Lipocine talks up interim data from small NASH study

Lipocine has shared interim data from a small clinical trial of its NASH candidate LPCN 1144. Shares in the nanocap biotech shot up more than 100% in premarket trading before falling away somewhat as people dug deeper into the data.

Salt Lake City-based Lipocine framed results from the single-arm, open-label trial as evidence that its oral prodrug of bioidentical testosterone can deliver “meaningful” reductions in liver fat. To make its case, Lipocine singled out nine participants with baseline liver fat of 10% or more from the study of 36 hypogonadal males. Two of the patients were excluded from the analysis due to missing data.

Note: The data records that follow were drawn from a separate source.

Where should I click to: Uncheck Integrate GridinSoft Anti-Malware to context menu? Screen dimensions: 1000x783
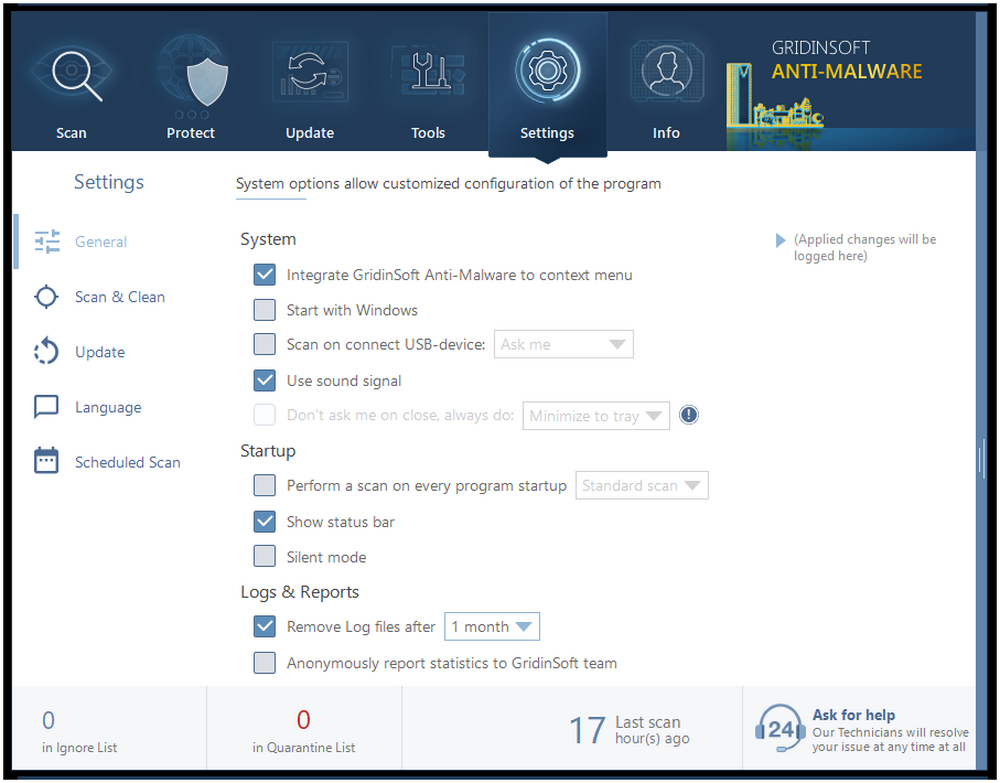265,274
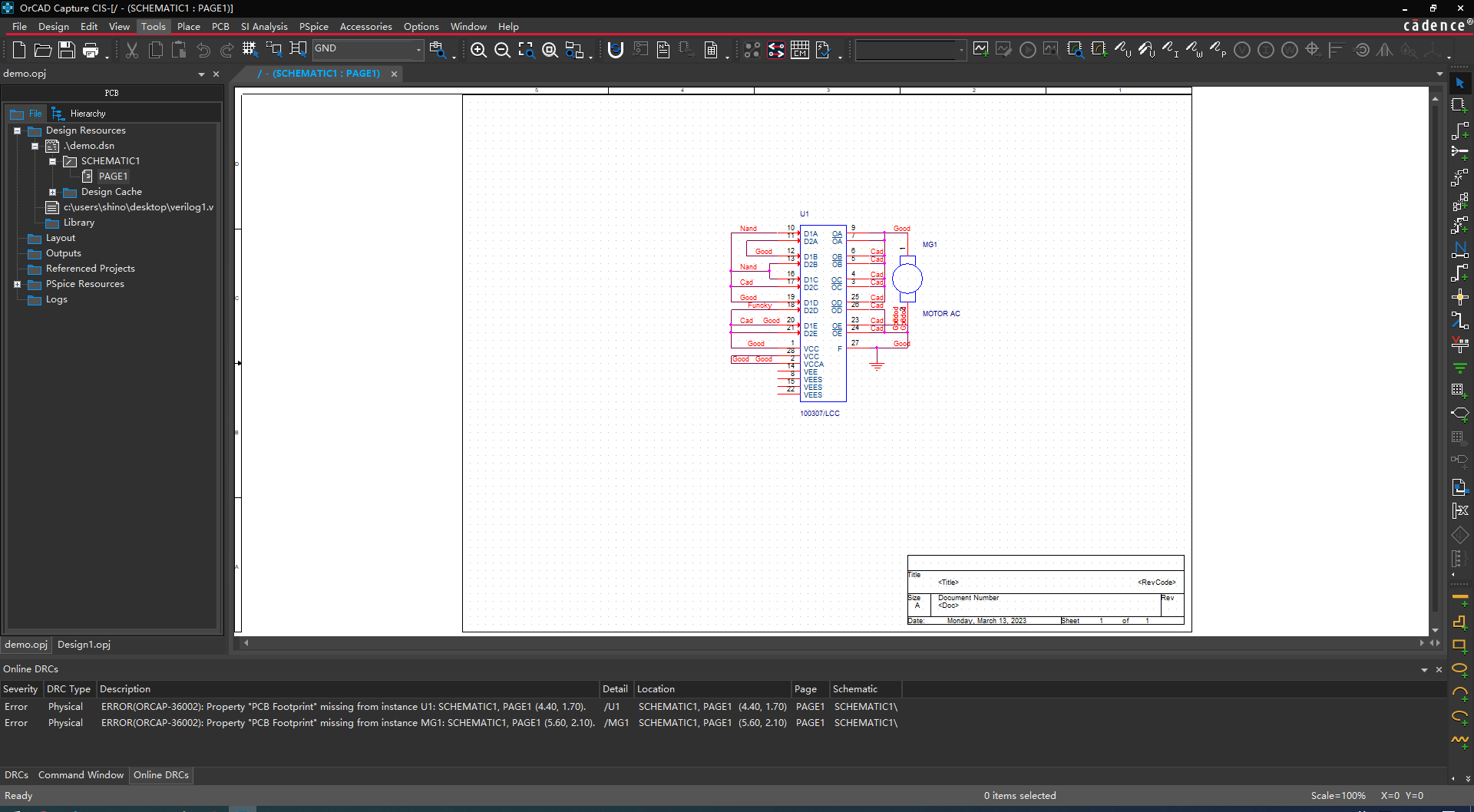Choose the Place Ground tool
The image size is (1474, 812).
point(1459,368)
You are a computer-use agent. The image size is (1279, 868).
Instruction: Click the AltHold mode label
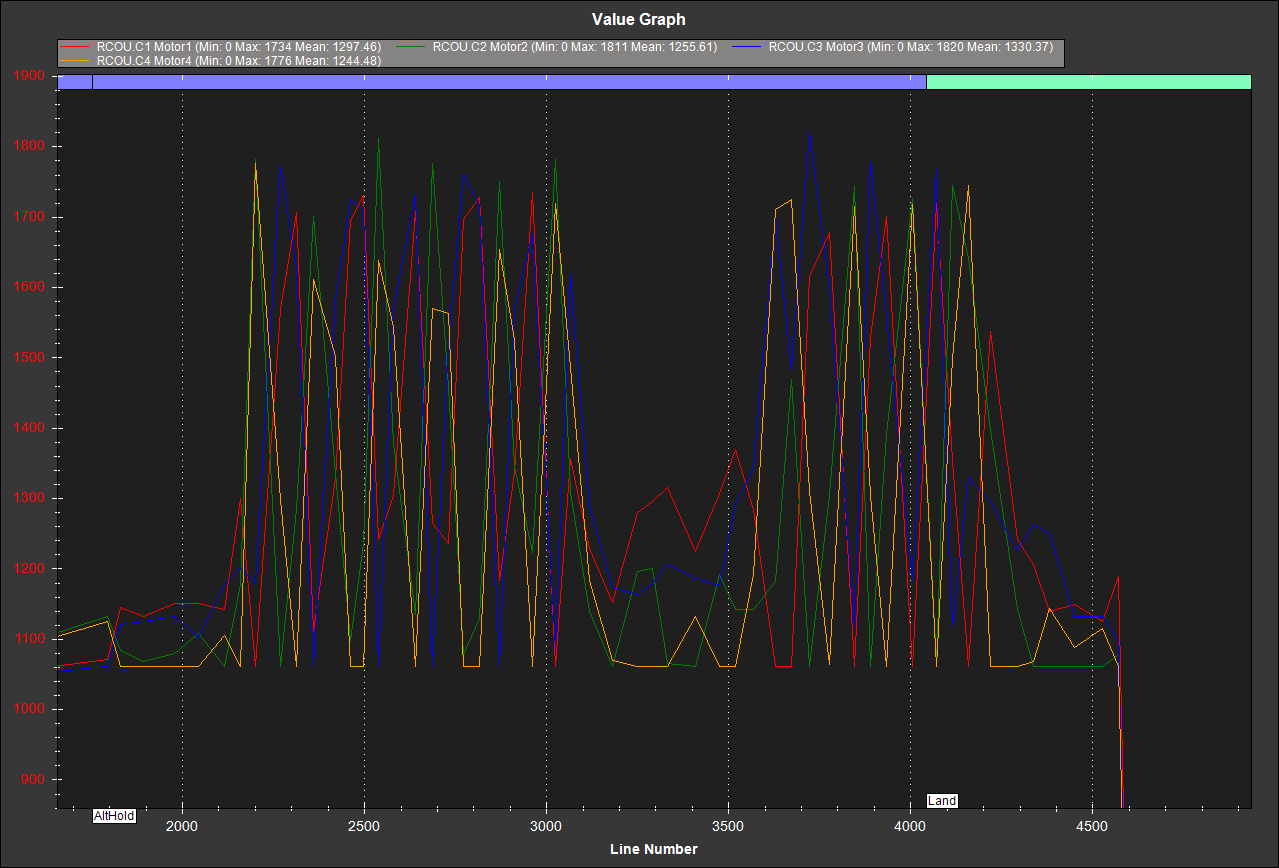tap(114, 816)
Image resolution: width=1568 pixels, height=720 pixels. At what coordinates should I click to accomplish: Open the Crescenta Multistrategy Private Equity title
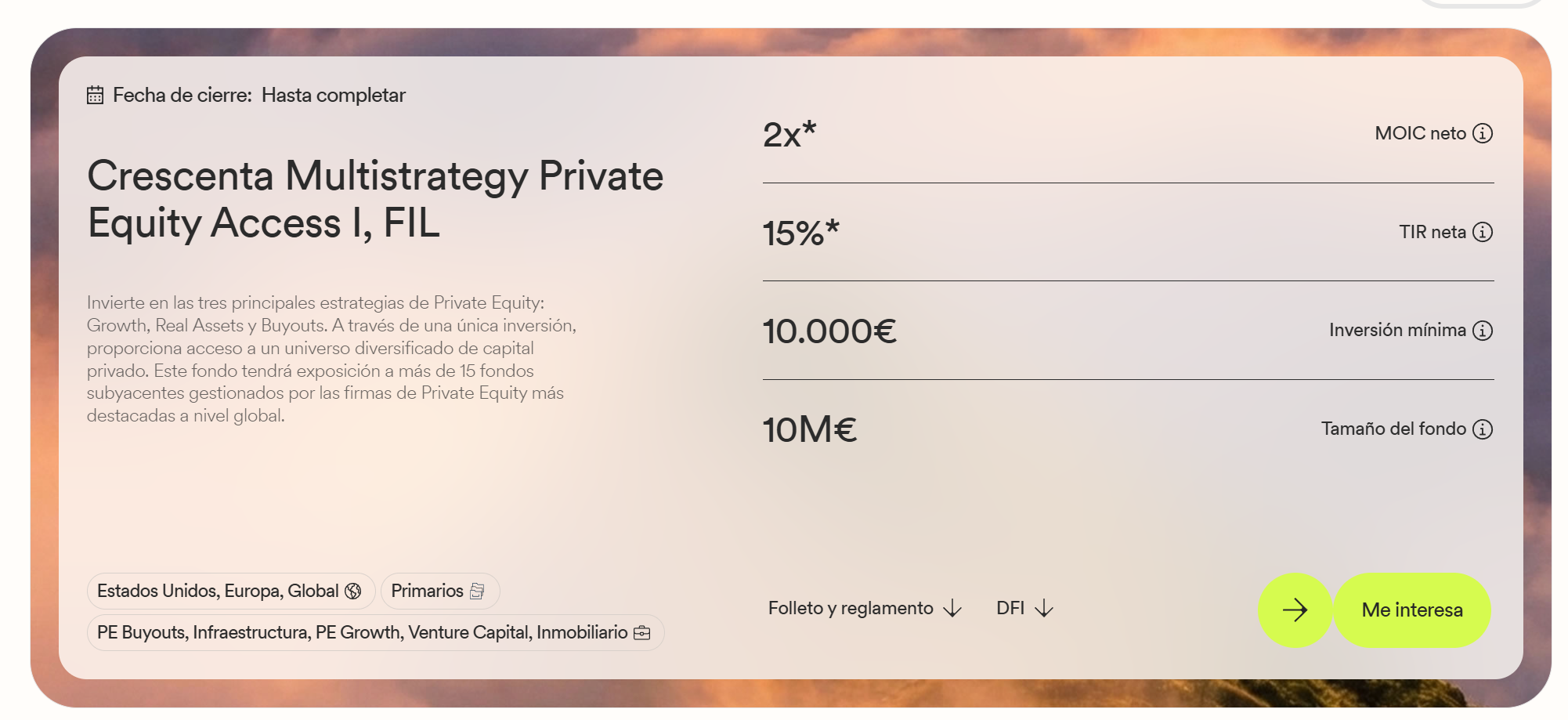[375, 199]
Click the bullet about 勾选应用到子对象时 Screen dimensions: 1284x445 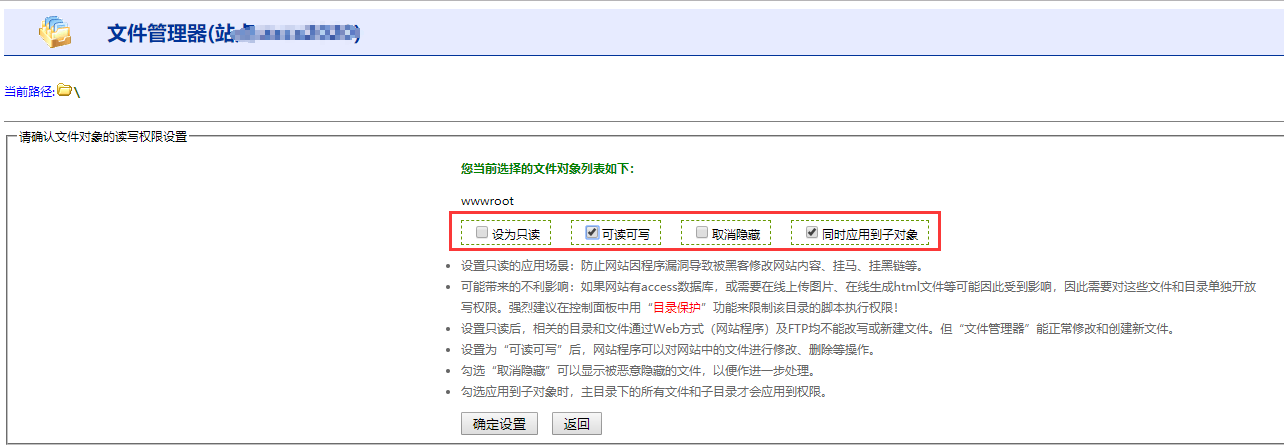[643, 391]
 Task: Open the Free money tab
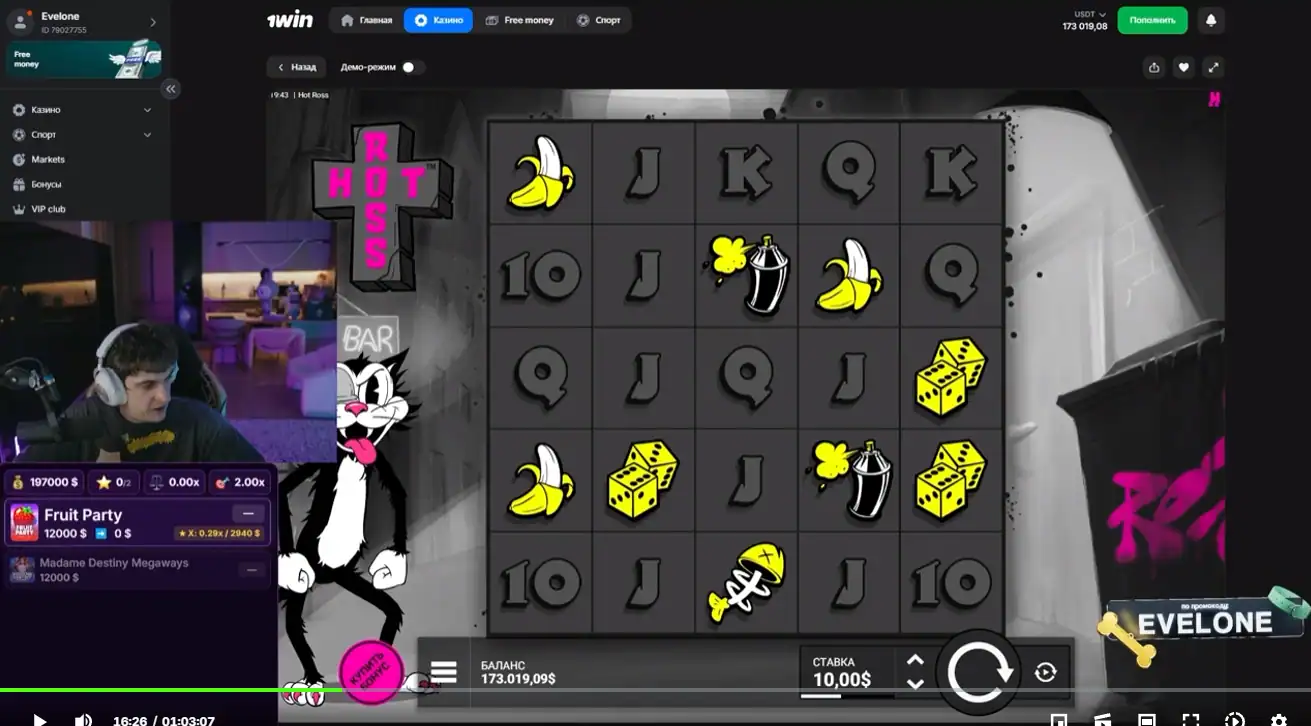tap(519, 20)
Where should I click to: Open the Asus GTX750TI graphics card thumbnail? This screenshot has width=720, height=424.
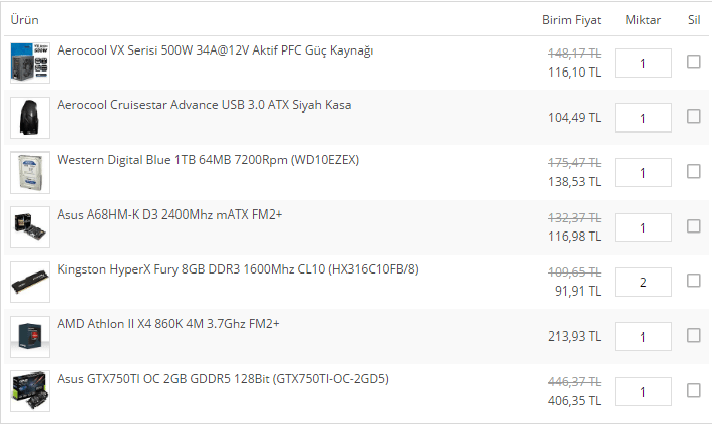(30, 391)
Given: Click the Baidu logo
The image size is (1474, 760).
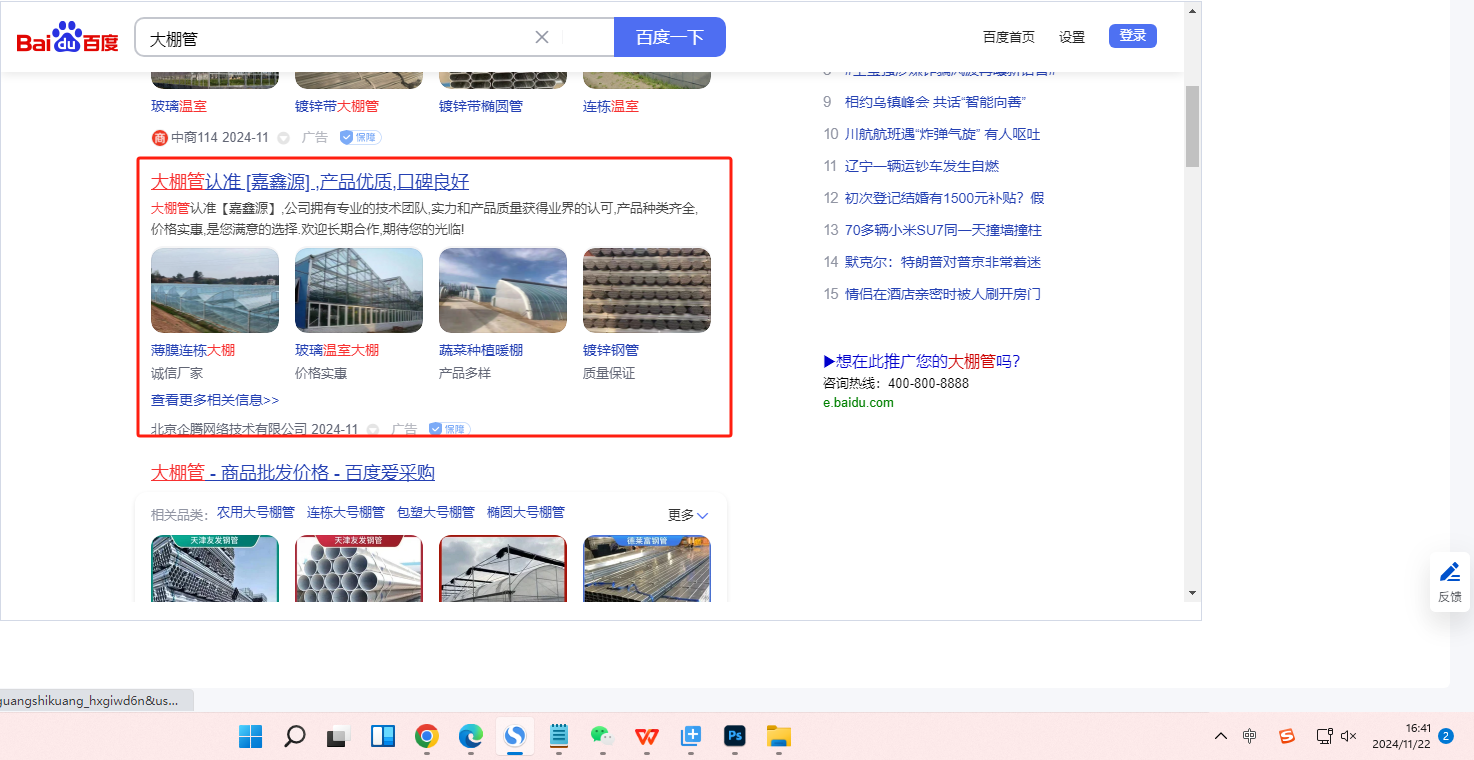Looking at the screenshot, I should coord(67,37).
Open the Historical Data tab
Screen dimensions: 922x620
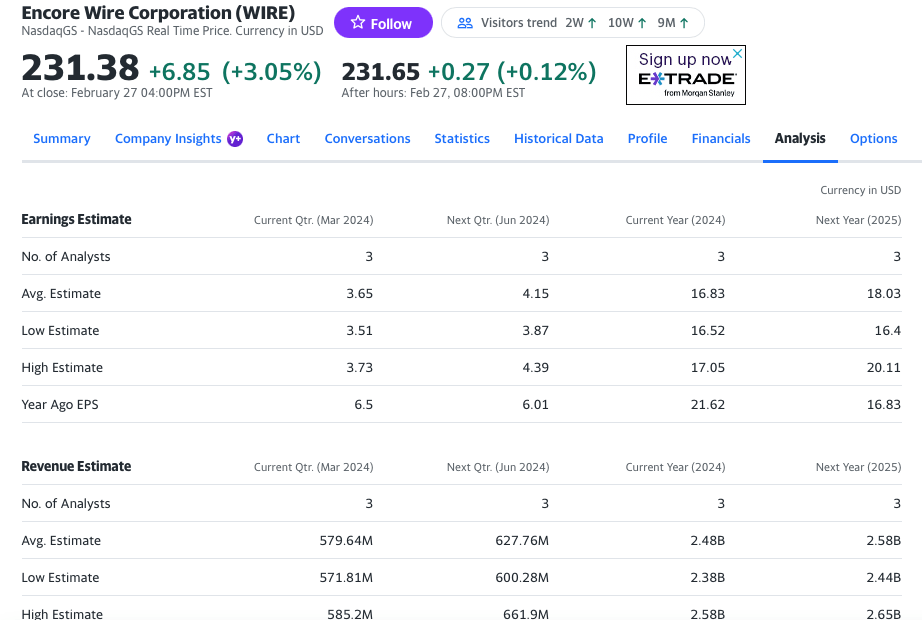pos(558,139)
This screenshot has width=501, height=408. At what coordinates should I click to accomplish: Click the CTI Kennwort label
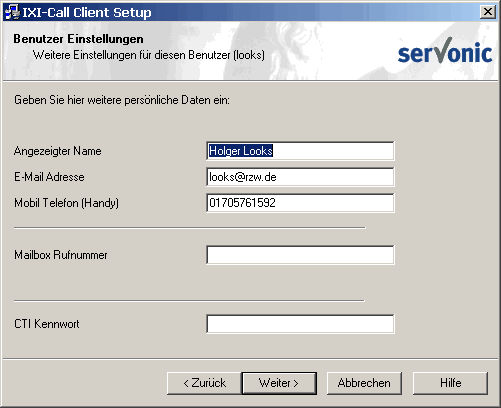coord(47,324)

Among the seven people selected for analysis, the baseline mean liver fat was 21%. After eight weeks of treatment, the magnetic resonance imaging, proton density fat fraction technique found relative and absolute mean reductions in liver fat of 7.6% and 38%, respectively.

Lipocine also looked at how many of the seven patients experienced an absolute reduction in liver fat of 4.1% or more, a figure it selected as another study found that was the mean change in histological responders to a NASH intervention. Six of the seven patients in the analyzed subgroup experienced a 4.1% improvement. Five of the subjects experienced the relative change identified in the other study.

Multiple limitations of the study make it hard to gauge what the data say about the efficacy of the drug. A full picture will only emerge once LPCN 1144 is tested against a control in more patients, but Stephen Harrison was willing to talk up the drug’s prospects on the strength of the available data.

“The interim results strongly suggest the potential benefit of LPCN 1144 therapy for patients with NAFLD and support further study to validate a histopathologic benefit in patients with NASH,” Harrison, medical director at liver trial service provider Pinnacle Clinical Research, said in a statement.

Lipocine will now continue to gather data in the 16-week study.